Gastronomie

La diététique américaine admet désormais qu'en Europe on se porte bien en mangeant des plats élaborés et en buvant du vin. Les vertus de la cuisine méditerranéenne, qui privilégie le poisson, l'huile d'olive, les légumes et les plantes aromatiques, viennent d'être reconnues. Le régime crétois a même été retenu comme un modèle de comportement alimentaire.

La conservation

La conservation attentive et passionnée du savoir-faire, le goût préservé des produits de tradition, le maintien des liens entre fête et consommation alimentaire ont favorisé la constitution d'un véritable patrimoine culinaire participant à l'identité culturelle. La bouillabaisse et la bourride sont des recettes achevées : à Marseille, la cuisson des poissons dure exactement dix-huit minutes. Très diverses à l'origine, ces soupes de pêcheurs admettent des variantes – à Martigues, on introduit des calmars, et à Toulon, on ajoute la pomme de terre –, mais ne tolèrent aucune fantaisie. Au contraire, les supions (seiches), les pouprious (poulpes) et les calmars appellent de nombreuses préparations locales. À partir des ressources de la mer, des artisans élaborent aussi des produits qui mériteraient d'enrichir un musée de la gastronomie au lieu de susciter des tentatives de réglementation européenne tatillonne. Martigues prépare encore la poutargue, composée d'œufs de mulets salés et séchés, ou les mélets, petits anchois salés, poivrés, mêlés de fenouil et transformés en pâte. Entre Antibes et Menton, les alevins de sardines et de nonnats sont transformés en poutine, qui donne du goût aux soupes et aux omelettes. À Nice et à Antibes, la purée de sardines, le pissalat, relève le goût des légumes et des salades et donne son nom à la pissaladière. Dans les collines et les montagnes de l'arrière-pays, on reste fidèle au mouton et à l'agneau, élevés sur les espaces laissés libres par la polyculture, qui fournissent aussi les champignons, sanguins ou cèpes, les truffes, le miel et les plantes aromatiques de la garrigue. Au cœur des terroirs, la culture de l'olivier et de la vigne est stimulée par la politique de qualité qui se marque par l'intérêt porté à l'appellation contrôlée, attribuée, entre autres, à l'olive noire et à l'huile de Nyons.

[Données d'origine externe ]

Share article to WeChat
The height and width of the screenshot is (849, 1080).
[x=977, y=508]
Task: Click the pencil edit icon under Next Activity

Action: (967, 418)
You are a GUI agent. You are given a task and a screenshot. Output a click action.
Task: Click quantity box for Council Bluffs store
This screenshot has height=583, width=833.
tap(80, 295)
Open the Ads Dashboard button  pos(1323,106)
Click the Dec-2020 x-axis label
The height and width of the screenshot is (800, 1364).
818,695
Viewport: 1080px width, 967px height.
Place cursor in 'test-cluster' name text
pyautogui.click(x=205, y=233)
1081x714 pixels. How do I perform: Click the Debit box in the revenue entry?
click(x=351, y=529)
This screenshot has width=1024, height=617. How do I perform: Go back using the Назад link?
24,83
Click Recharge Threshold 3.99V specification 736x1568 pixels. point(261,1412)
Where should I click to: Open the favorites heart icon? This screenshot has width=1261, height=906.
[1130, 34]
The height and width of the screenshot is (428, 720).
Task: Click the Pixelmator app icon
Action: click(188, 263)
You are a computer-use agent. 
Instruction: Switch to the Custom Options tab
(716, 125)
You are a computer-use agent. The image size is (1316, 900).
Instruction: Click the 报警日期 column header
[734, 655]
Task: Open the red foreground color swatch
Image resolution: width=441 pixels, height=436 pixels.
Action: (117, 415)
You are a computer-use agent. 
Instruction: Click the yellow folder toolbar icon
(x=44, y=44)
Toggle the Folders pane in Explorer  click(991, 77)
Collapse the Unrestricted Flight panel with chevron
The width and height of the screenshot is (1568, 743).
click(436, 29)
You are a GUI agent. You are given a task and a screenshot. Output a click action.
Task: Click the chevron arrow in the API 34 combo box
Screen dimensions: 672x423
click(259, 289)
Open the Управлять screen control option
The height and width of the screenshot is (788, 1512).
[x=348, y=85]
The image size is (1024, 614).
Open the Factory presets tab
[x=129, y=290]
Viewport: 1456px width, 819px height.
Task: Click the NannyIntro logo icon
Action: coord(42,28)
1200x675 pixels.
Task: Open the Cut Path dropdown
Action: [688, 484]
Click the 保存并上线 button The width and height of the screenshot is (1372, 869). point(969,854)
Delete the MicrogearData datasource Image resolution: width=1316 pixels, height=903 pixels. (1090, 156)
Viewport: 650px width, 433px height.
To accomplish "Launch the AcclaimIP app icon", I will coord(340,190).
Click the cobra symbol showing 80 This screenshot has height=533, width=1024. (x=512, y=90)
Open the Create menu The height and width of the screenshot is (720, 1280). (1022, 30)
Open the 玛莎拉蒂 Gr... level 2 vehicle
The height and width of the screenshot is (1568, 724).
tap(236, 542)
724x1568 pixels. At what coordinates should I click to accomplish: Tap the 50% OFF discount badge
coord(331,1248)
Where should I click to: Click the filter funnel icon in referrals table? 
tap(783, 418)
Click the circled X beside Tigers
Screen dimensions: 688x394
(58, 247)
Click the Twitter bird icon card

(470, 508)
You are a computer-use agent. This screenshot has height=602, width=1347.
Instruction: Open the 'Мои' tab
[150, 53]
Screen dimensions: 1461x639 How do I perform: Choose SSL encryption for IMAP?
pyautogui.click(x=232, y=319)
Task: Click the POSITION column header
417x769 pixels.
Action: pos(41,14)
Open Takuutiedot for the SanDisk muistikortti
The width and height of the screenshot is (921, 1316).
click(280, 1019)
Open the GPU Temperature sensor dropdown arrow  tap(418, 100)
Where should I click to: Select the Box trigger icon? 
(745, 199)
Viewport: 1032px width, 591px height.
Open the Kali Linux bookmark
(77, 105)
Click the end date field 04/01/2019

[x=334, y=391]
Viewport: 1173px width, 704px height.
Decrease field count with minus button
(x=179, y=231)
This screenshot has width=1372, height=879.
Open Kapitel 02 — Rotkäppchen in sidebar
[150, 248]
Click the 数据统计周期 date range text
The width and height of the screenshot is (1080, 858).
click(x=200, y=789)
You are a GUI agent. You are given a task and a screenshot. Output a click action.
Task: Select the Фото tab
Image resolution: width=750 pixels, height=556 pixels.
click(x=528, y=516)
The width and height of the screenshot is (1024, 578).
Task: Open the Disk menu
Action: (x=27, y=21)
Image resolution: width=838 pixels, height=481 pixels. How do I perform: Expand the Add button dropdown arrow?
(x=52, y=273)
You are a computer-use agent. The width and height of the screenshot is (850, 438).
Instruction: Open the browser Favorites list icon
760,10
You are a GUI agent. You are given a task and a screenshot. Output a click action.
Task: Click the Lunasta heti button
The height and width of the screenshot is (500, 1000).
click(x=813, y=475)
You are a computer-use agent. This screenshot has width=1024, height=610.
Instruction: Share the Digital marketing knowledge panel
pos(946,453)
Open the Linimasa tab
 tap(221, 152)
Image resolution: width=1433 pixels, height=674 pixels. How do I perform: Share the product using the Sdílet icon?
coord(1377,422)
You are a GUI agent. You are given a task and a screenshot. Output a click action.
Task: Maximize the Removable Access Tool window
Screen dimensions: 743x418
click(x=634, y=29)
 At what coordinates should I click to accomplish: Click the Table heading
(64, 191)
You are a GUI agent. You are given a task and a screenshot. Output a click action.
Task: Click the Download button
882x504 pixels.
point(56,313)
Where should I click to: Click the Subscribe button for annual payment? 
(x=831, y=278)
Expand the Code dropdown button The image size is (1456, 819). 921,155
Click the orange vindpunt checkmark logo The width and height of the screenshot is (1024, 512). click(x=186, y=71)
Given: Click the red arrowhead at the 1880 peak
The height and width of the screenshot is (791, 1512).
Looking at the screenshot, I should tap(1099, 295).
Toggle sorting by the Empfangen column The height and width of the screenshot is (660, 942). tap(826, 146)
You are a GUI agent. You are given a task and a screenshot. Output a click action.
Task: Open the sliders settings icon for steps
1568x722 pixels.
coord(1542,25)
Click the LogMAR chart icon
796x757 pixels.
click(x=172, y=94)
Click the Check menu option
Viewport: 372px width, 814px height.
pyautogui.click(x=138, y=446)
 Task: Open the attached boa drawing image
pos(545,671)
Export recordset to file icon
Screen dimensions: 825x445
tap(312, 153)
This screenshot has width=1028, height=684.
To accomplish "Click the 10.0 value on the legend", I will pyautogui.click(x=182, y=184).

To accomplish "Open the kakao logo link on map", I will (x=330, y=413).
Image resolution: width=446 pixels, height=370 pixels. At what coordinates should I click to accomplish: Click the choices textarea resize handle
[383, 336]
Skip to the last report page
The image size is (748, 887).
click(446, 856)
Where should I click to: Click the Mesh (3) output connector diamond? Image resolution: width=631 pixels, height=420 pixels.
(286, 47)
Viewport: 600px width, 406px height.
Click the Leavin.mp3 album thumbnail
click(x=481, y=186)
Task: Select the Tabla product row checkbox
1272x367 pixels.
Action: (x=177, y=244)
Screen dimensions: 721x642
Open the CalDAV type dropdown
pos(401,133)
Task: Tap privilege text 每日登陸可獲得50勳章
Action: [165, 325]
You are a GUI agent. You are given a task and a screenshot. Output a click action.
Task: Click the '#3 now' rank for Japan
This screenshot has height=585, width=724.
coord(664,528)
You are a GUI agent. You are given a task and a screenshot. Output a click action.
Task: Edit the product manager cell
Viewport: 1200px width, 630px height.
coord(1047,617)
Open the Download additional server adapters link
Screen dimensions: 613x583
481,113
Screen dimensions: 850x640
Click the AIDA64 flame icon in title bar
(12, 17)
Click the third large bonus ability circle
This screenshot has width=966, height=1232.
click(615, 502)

Céréales et légumineuses ont disparu, mais la fougasse et les compositions à base de pois chiches, sous forme de beignets, comme les panisses, ou de crêpes, comme la socca, perpétuent les habitudes alimentaires d'une époque où l'on consommait ce que l'on produisait.

L'illustration

L'illustration de l'attachement aux produits naturels d'origine locale, aux tours de main des maîtresses de maison et des artisans et même à un genre de vie est fournie chaque jour, sur les marchés, dans les épiceries immuables de Pinto, à Montpellier, ou de Bataille, à Marseille, dans les confiseries, Richaud, à Apt, ou Auer, à Nice, sous les voûtes où mûrit l'authentique charcuterie corse, dans les cabanons des calanques ou dans les cantines comme La Merenda, à Nice, dont le cadre modeste n'a pas rebuté Le Stanc, le chef à deux étoiles qui a abandonné le restaurant du Negresco pour cette auberge de quartier. Les menus des restaurants honorent partout la tradition, tout en proposant les multiples variantes laissées par des époques où l'on circulait peu. L'Escale, à Carry-le-Rouet, prépare toujours la soupe de poissons de roche, et Suzanne Quaglio, chez Patalain, à Marseille, la soupe de favouilles, de petits crabes verts aux pâtes percées. L'anchoïade conserve partout des amateurs ; l'anchois est présenté aussi, à Collioure, avec une composée d'oignons, de poivrons et de courgettes, ou, par Franck Cerutti, à Nice et à Monte-Carlo, en tarte fine avec poivrons à l'huile, câpres et olives. Les sardines sont farcies d'épinards selon la tradition. Le rouget est rôti sur canapé de courgettes ; grillé, parfois avec tomates à l'origan ; poêlé, avec des panisses ou avec un flan de courgettes et d'aubergines ; pressé, aux poivrons et tomates confites, fricassée à l'estragon ; ou même couché sur une tarte fine avec une ratatouille croquante.